### MATERIAL FOR THIS TASK ###
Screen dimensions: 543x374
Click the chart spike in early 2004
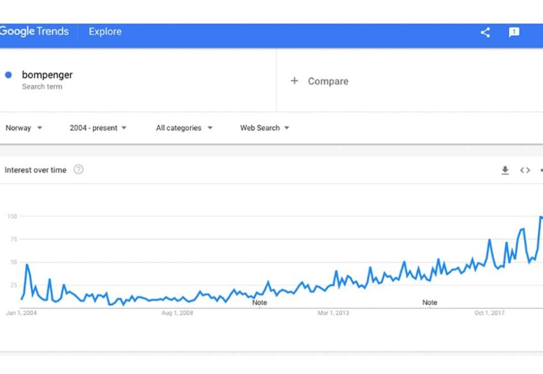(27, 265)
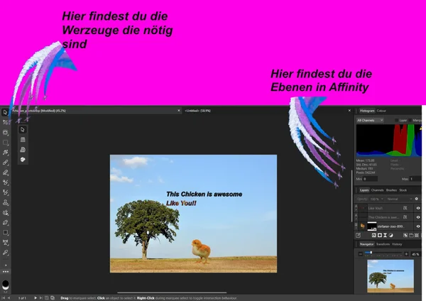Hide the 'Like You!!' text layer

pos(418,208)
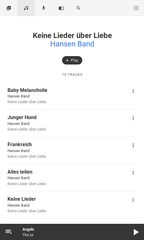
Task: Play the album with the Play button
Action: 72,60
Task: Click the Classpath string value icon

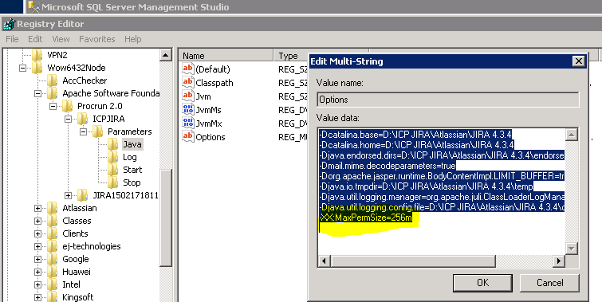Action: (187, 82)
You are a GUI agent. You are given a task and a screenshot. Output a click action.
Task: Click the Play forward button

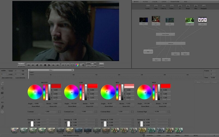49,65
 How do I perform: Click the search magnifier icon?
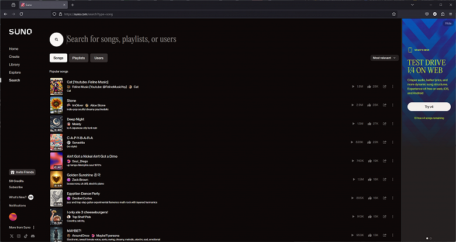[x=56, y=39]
###
### WHAT TO WORK ON:
Recast the data above as a JSON list of strings, one string per line. Skip blank lines and leave the pictures out.

### RESULT OF THIS TASK:
[
  "Screen dimensions: 543x374",
  "Click the chart spike in early 2004",
  "(27, 265)",
  "Hide the 'Like You!!' text layer",
  "pos(418,208)",
  "Task: Play the album with the Play button",
  "Action: 72,60",
  "Task: Click the Classpath string value icon",
  "Action: (187, 82)",
  "You are a GUI agent. You are given a task and a screenshot. Output a click action.",
  "Task: Click the Play forward button",
  "49,65",
  " How do I perform: Click the search magnifier icon?",
  "[x=56, y=39]"
]